All AI projects start with data — no matter how simple your idea is, you cannot develop machine learning algorithms without examples to train them on. And after the first prototype, when the chase for metrics improvement begins, you find out that the amount and quality of your data matters. That is when a good data labeling pipeline will probably help you a lot.
In this talk we give an introduction to building data labeling pipelines and present real life use cases from different areas such as search relevance, content moderation, voice assistants and self-driving cars. We will explain how to fight concept drift in machine learning, how to build complex products using human-in-loop model and how to remove people management from the data labeling process.
Lecturer: Magdalena Konkiewicz, a Data Evangelist at Toloka which is a global data labeling company servicing the needs of approximately 2,000 large and small businesses worldwide.
Toloka helps its customers generate machine learning data at scale by harnessing the wisdom of the crowd from around the world.
Toloka is used by organizations in e-commerce, R&D, banking, autonomous vehicles, web services, and more.

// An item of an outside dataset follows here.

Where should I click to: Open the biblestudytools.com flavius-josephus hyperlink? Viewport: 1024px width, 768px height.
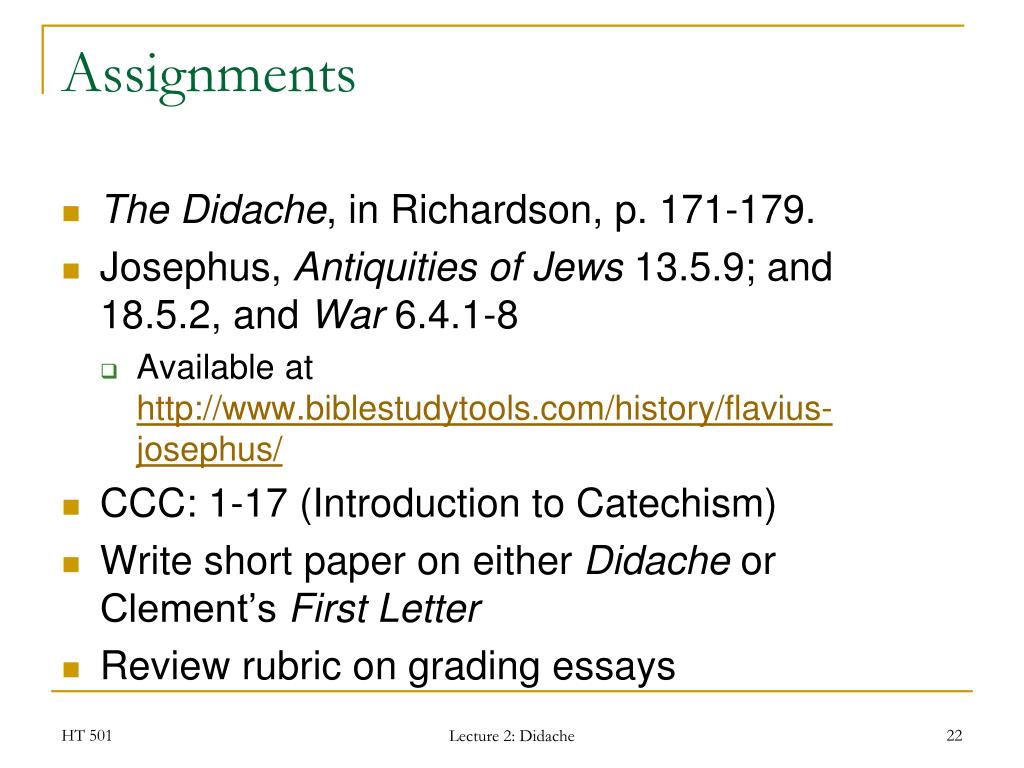pos(484,409)
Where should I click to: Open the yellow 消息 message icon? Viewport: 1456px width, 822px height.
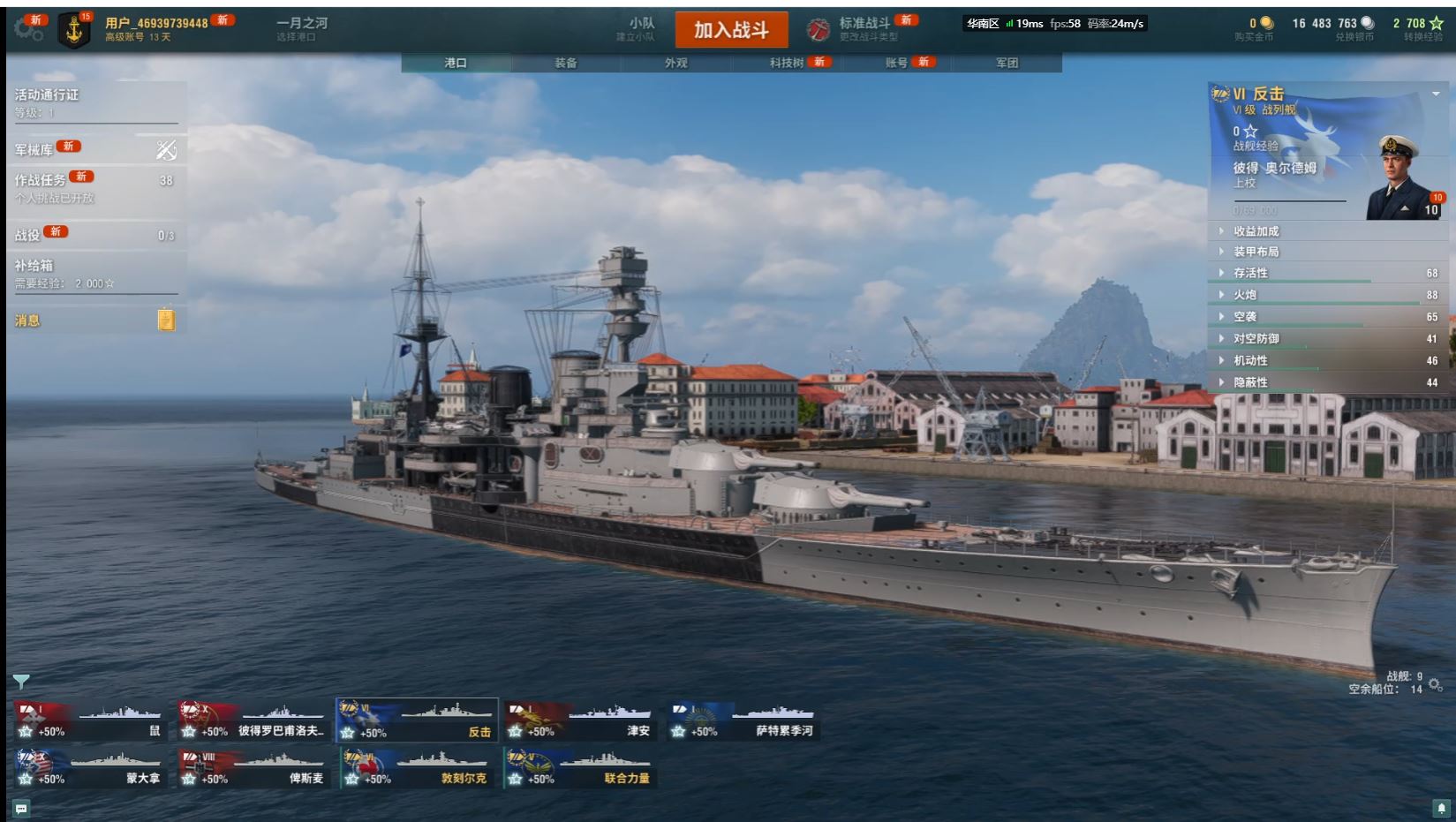[x=166, y=320]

Toloka relies on a geographically diverse crowd of several million registered users – 200,000 of which are active monthly, on average. The company is incorporated in Switzerland and has its global headquarters in the USA. Magdalena prior to joining Toloka has worked in many different sectors in technical roles such as NLP Engineer, Developer, and Data Scientist. She has also been involved in teaching and mentoring Data Scientists. Additionally, she contributes to one of the biggest Medium publications Towards Data Science writing about Machine Learning tools and best practices.